4 Haberlandt vertrat bei der Jahrhundertfeier des Landesmuseums Joanneum in Graz am 26. November 1911 den Verein und das Museum für österreichische Volkskunde ( Haberlandt M. 1911c : 237).
5 Den Grundstock der französischen Vergleichssammlung bildete der Ankauf eines bretonischen Zimmers samt Einrichtung und dreier Trachtenfigurinen vom Musée Breton in Saint Malo durch Arthur Haberlandt im Oktober 1911. Auch diese Erwerbung, die die Inventarnummern ÖMV/27.950-28.222 umfasst, wurde von Rudolf Trebitsch vermittelt und finanziert (vgl.

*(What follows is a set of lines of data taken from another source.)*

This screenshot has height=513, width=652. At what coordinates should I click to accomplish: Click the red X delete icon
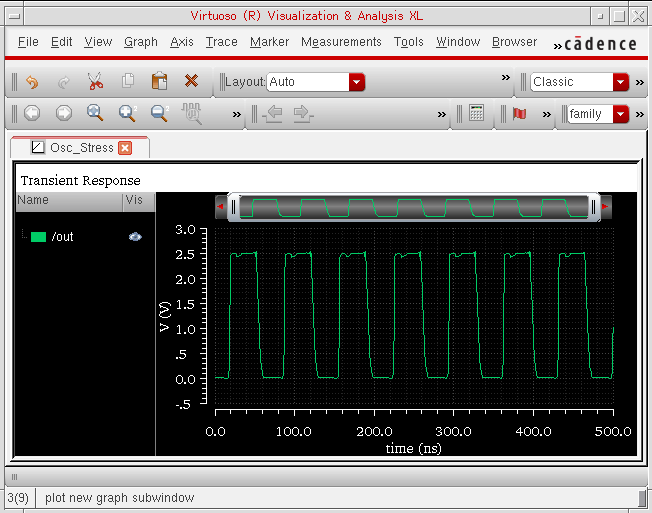pyautogui.click(x=191, y=82)
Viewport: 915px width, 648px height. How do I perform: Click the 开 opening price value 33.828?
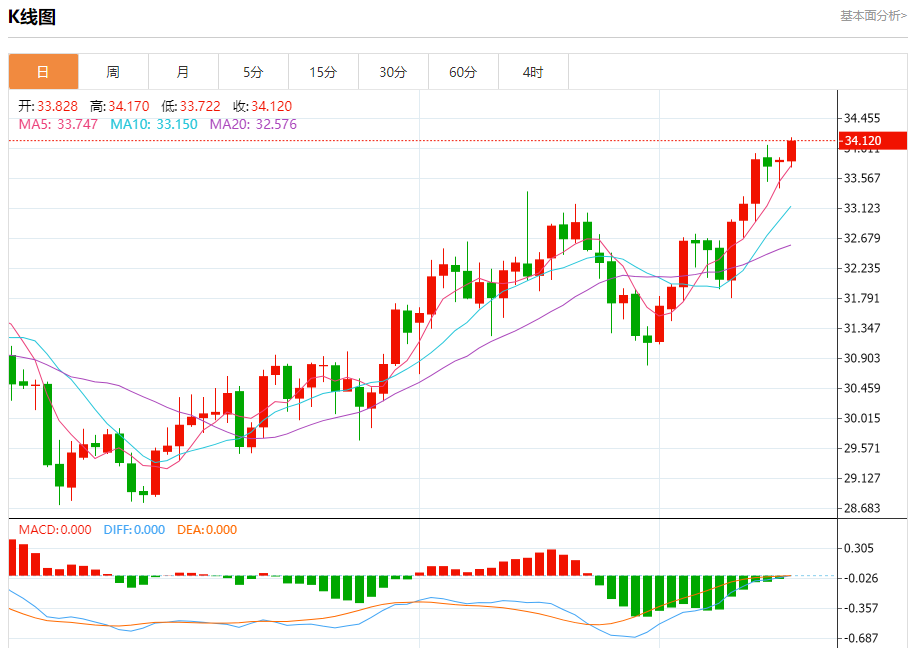pos(57,106)
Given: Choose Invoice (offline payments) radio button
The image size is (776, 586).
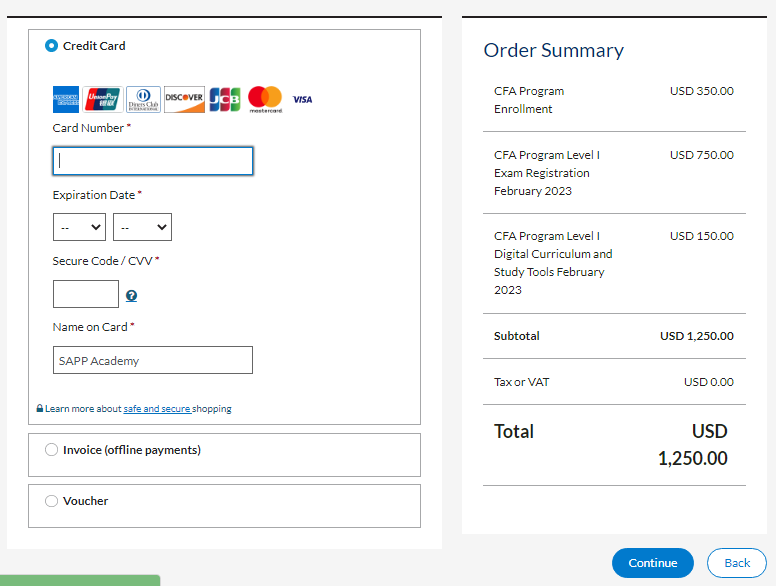Looking at the screenshot, I should tap(52, 450).
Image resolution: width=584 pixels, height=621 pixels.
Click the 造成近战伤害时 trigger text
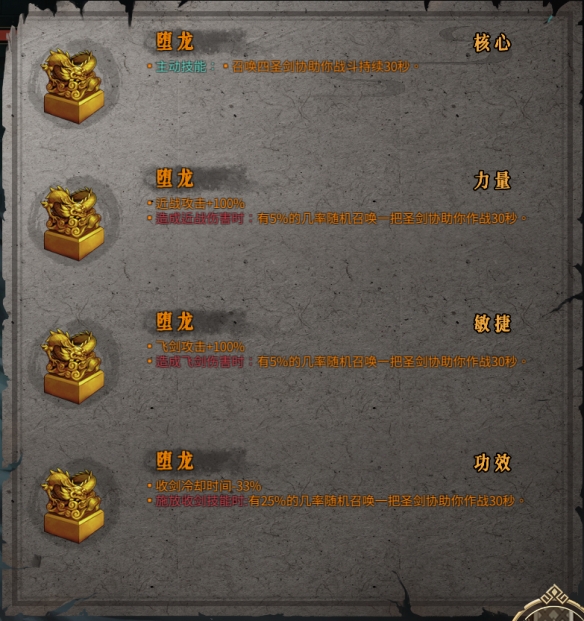pyautogui.click(x=200, y=219)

Archiv des Volkskundemuseums Wien, Sammlungsdokumentation, Herkunftsakt Inventarnummern ÖMV/27.950-28.222).
6 Michael Haberlandt und Hugo Schuchardt schienen sich über Fragen des Sammlungserwerbs auszutauschen. So bot Schuchardt seine Sammlung von Spinnereigeräten dem Museum zum Kauf an, möglicherweise hatte er nach dem Bruch mit Meringer sein Interesse an Teilen seiner Sammlung verloren. Im Protokoll der Ausschusssitzung des Vereins für österreichische Volkskunde vom 29. November 1911 wird dieses Angebot erwähnt und eine Erwerbung nebst anderen Sammlungen in Aussicht gestellt (vgl. Archiv des Volkskundemuseums Wien, Karton 1911, Faszikel Protokolle Verein, Protokoll Ausschusssitzung 29.11.1911). Diese Erwerbung fand aber nicht statt. Erst 1959 gingen durch eine Schenkung der Grazer Universitätsbibliothek 201 Gegenstände aus dem Nachlass Schuchardts ins Volkskundemuseum ein. Folgende Geräte zur Garnherstellung sind darunter: 60 Spindeln, 15 Wirtel, ein Spindelaufsatz, zehn Rocken, sieben Haspeln bzw. Haspelfragmente sowie drei Garnglätthölzchen (vgl. Archiv des Volkskundemuseums Wien, Sammlungsdokumentation, Herkunftsakt Inventarnummern ÖMV/63.391-63.577).